Yes, just what the Senator has mentioned, and many other things. For instance, it will be necessary—and I do not want to draw Senators on the Labour Benches on the point just now—to see how far the workers behave towards protected industry. We did see the Labour Party at their General Congress showed themselves divided on the question of Protection, but one thing they were all united on was this, that the benefits of Protection must be passed on to the workers. Of course, that is sound from the Labour point of view. It is sound from the Governmental point of view, that the reasonable demands of Labour should be satisfied, but there must be a certain amount also to go into the welfare of the country, and not merely to the workers engaged in the industry. There are numerous points to be inquired into. There is one question that I might allude to: A convinced Protectionist like Deputy Milroy says it is indefensible to make a statement that a protective tariff represents an increase in connection with the articles protected. Other people hold it to be axiomatic that the cost of the article is increased. I had my own idea on that, and I may be wrong, but may be, like Senator Gogarty, I may feel I may afterwards have to adopt a different attitude towards myself. Senator Dowdall alluded to the foot and mouth disease danger in England, and to the very distinct danger of carrying on simply as an agricultural community. That is a definite danger.

If we got foot-and-mouth disease into this country we might have gone bankrupt. It was a tremendous danger, and it was very close to us, and it was not merely close to us, but it is likely to be close to us in years to come. Senator Dowdall alluded to the dole. It was rather incidental to his argument, and I allude to it in order to get a proper outlook on the thing. There is no dole as such in this country, and that should be adverted to. There is no dole in this country no more than a business man would admit that he was getting a dole because of advances made to him by his banker. There is money advanced to the workers here out of a fund built up by payments from the State, the employer and the employee. The fact is we pay out a certain amount before the employee has paid in, but with the full compliance of the Government, who have accumulated three-quarters of a million of money, which will be cleared off in three or four years. So we are merely advancing to the worker a certain amount from a fund to which he him self will subscribe, and the employer also will subscribe.

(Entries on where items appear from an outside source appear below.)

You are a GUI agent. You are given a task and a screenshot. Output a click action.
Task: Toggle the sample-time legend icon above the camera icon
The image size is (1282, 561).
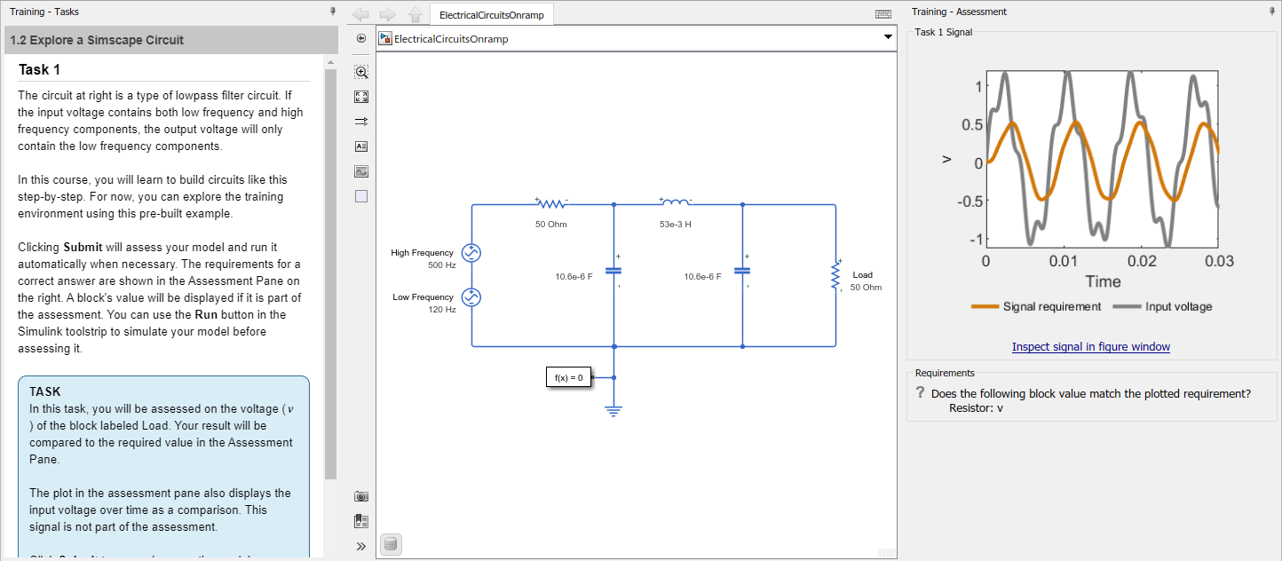pyautogui.click(x=360, y=521)
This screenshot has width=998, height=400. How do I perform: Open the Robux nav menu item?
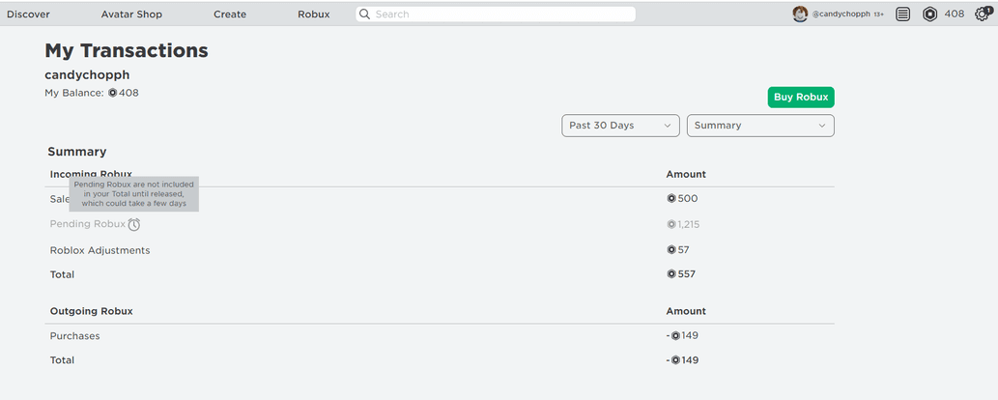coord(313,14)
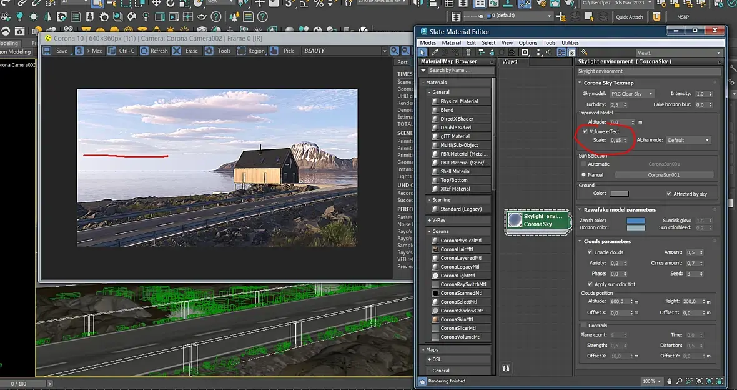Select the eyedropper pick material tool
This screenshot has width=737, height=390.
(435, 53)
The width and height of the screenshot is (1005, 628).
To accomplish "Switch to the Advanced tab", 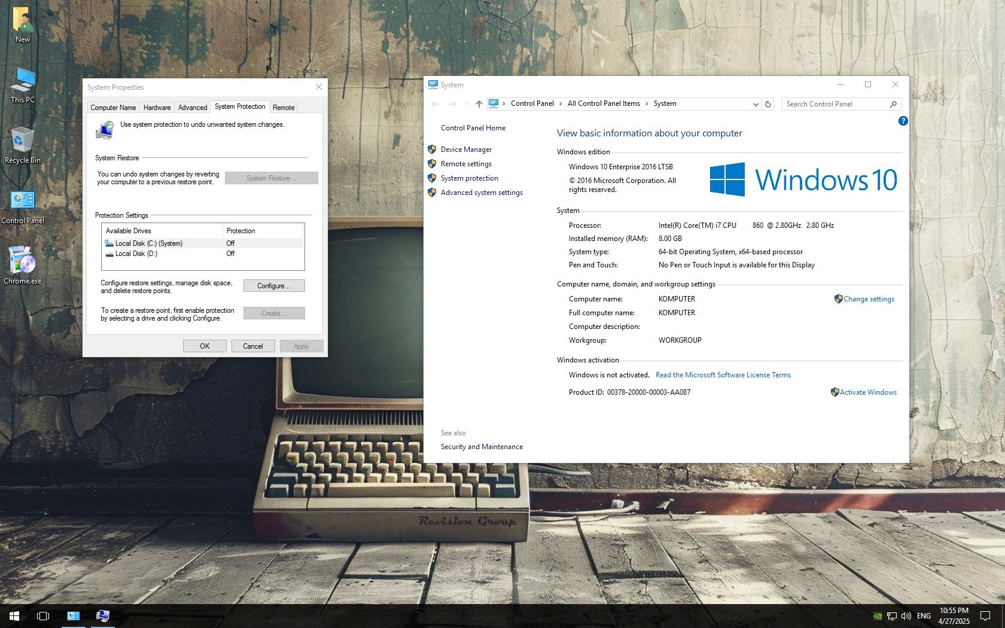I will pyautogui.click(x=193, y=108).
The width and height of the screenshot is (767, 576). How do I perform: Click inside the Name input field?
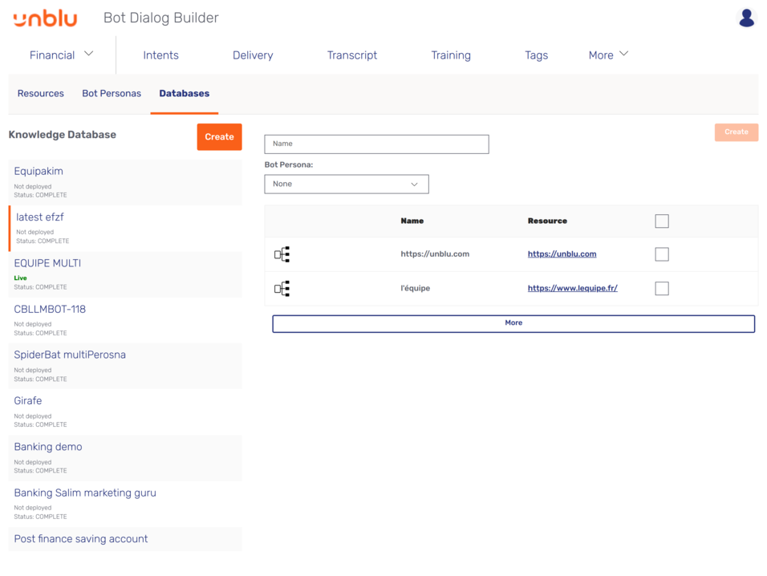click(x=376, y=144)
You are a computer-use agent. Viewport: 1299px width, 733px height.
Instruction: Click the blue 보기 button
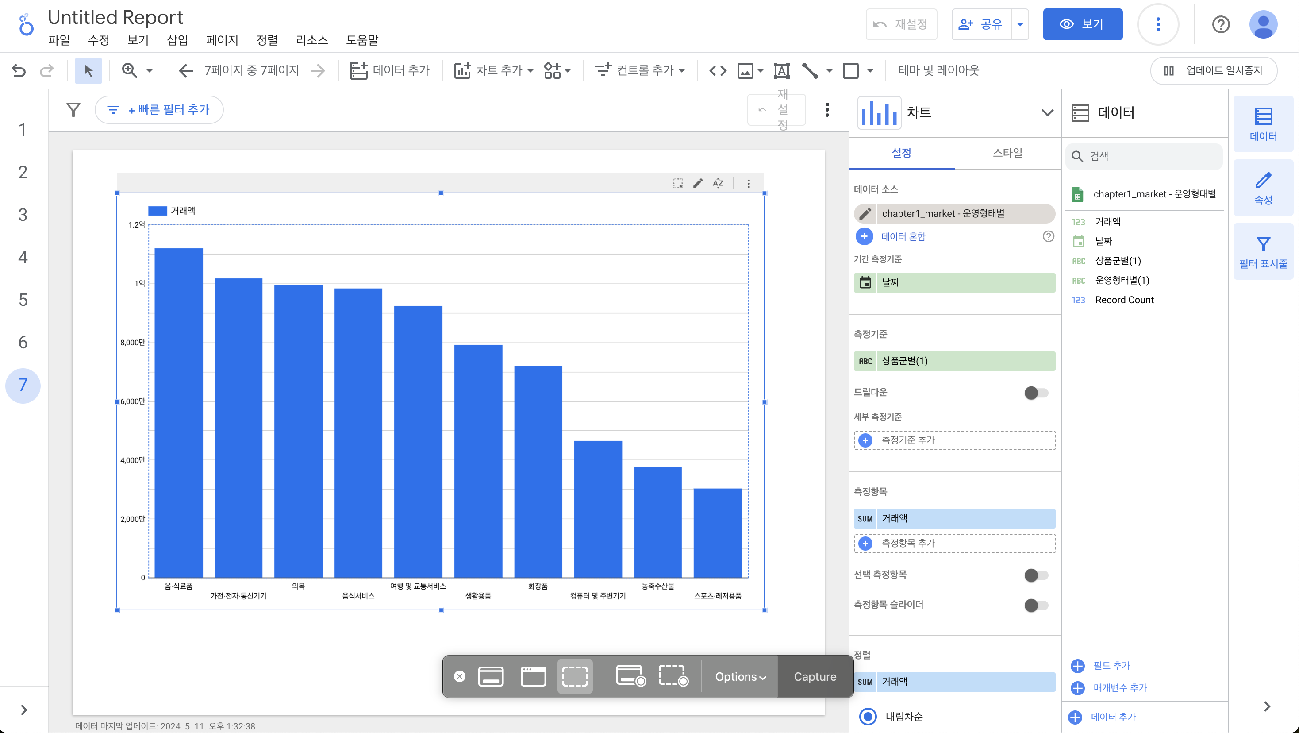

Senator Dowdal said it was better to pay this dole rather than to advance it as a payment to men to do nothing. I may be getting away from the Finance Act, but I do think it is legitimate to deal with this matter here. There is no payment to men to do nothing, or to a man because he is doing nothing, but you are paying men who happened to be doing nothing, and as Senator Dowdall put it, men who are anxious to do work have to be paid for a time.

I do think this comes in in a Finance Act discussion, and I shall have to allude to it later in discussing what is asked for here on a statement of general policy. Senator Bagwell announced he had changed his mind several times on this problem, and he seems now to think that in his present state he has made up his mind again, but not finally, so far as this question is concerned. That is exactly the point of view, perhaps I should not say exactly, but, at any rate, approximately the point of view of the Government. The Government has not made up its mind on this question of Protection, but they are trying Protection, and whether it would be a proper basis on which to found this policy. It is making the experiment this year, and after a year or two years it hopes to have the facts on which it can give a definite decision. That is the point Senator Sir Thos. Esmonde alluded to when he said the experiment is useful because information is required. This country is sadly in need of information upon the points regarding Protection. There is a particular Bill, though it had to be dropped this session, dealing with the census of production, and when that is passed we shall be in a position to acquire a certain amount of necessary information. That would give us a certain amount of evidence of it.

Perhaps the Minister has overlooked my request for information. When will the report for the Revenue Commissioners appear?